▶ **Description of the task**
Keyword search on "opening": report each line of the records that contains it.
==================================================
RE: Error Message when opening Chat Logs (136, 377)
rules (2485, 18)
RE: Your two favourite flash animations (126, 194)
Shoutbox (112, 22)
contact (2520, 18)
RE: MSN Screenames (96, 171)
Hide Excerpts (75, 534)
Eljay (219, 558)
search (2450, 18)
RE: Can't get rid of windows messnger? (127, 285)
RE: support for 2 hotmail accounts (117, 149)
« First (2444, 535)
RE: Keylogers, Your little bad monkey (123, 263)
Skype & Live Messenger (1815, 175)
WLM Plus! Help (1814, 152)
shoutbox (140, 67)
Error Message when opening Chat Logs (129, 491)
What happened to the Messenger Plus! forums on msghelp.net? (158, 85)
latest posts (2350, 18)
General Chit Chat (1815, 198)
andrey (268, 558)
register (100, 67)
==================================================
▶ **Exercise solution**
RE: Error Message when opening Chat Logs (136, 377)
Error Message when opening Chat Logs (129, 491)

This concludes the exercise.